§ EXERCISE REQUIREMENTS
Retype the listing below line for line, but only from the line with "Viewport: 668px width, 571px height." down to the line with "the Alias property", inclusive. Pictures stay out.

§ DATA EXTRACT
+---+

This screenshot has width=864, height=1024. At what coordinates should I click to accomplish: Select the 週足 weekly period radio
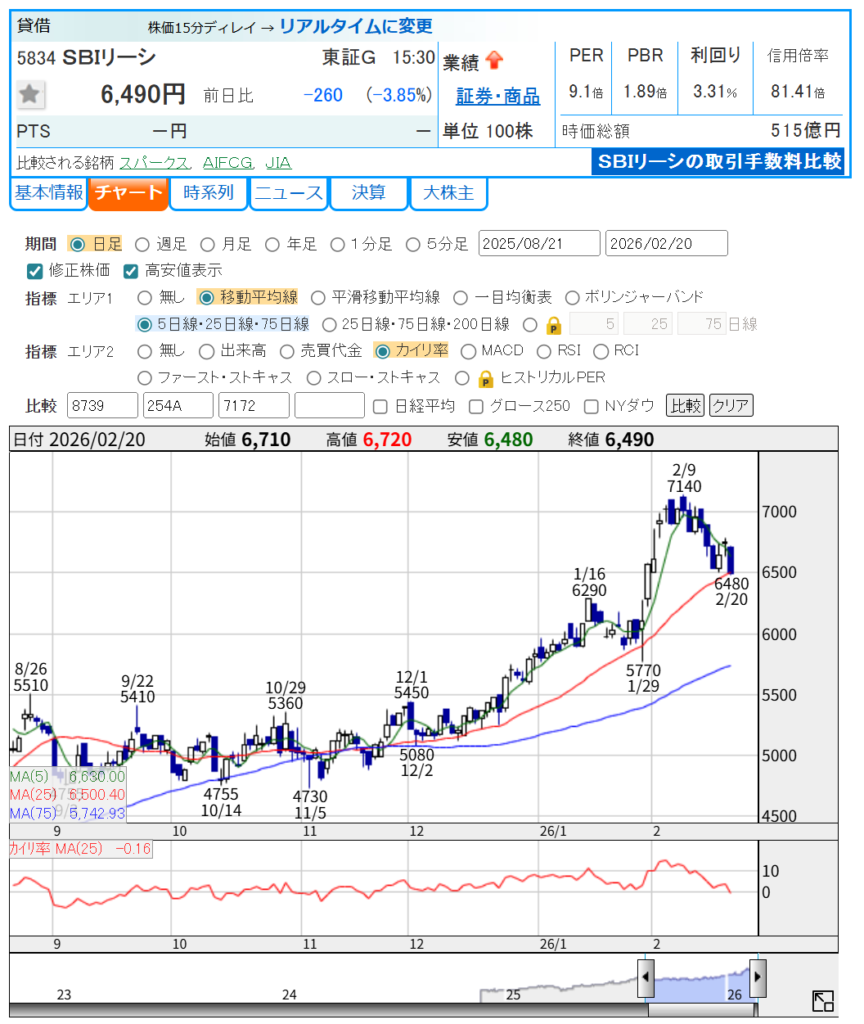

+---+

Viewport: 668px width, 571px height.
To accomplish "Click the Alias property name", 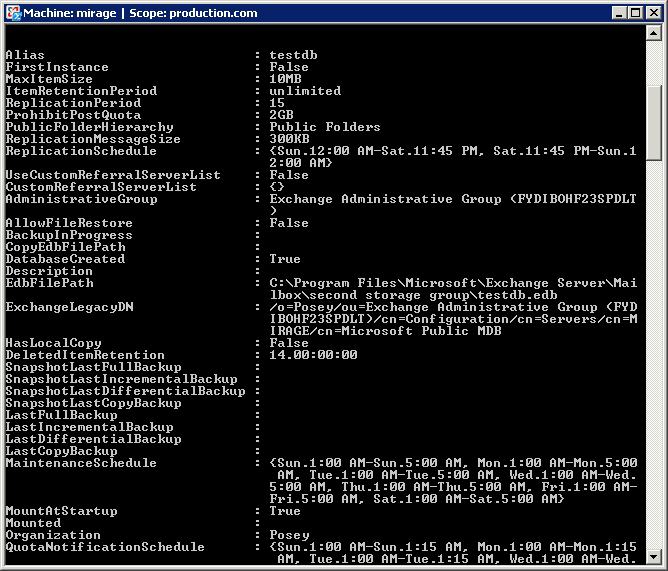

+---+

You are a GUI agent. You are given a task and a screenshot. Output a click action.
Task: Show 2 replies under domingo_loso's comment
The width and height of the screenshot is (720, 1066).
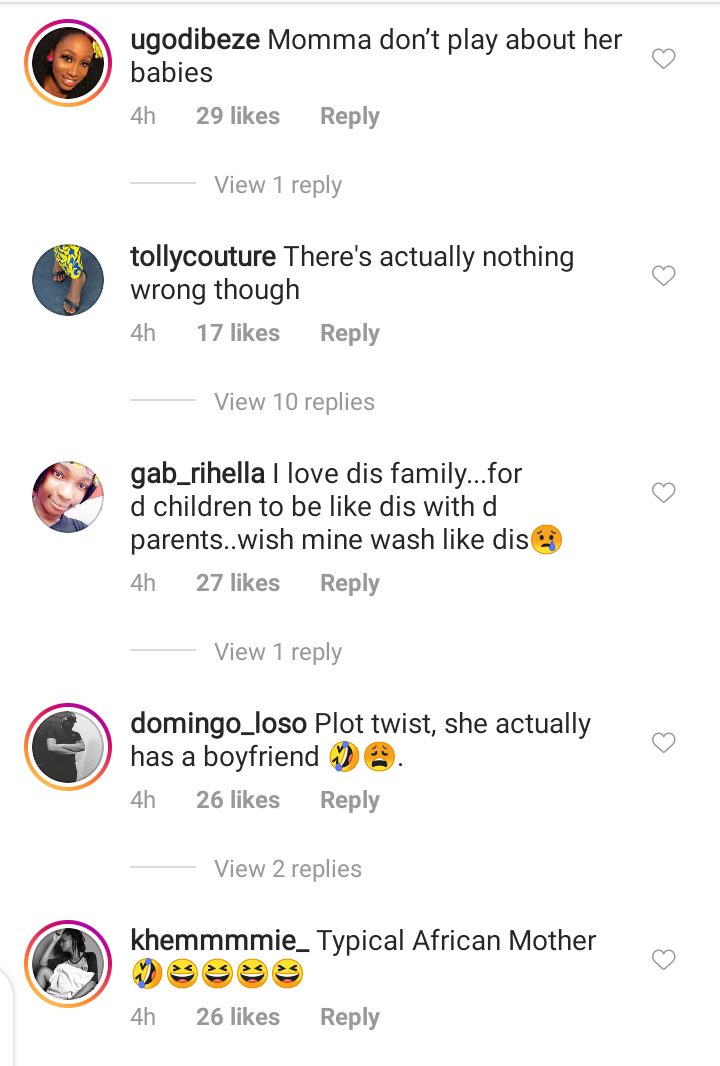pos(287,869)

+---+

§ TASK OUTPUT
Viewport: 668px width, 571px height.
To accomplish "Click the Alias property name", 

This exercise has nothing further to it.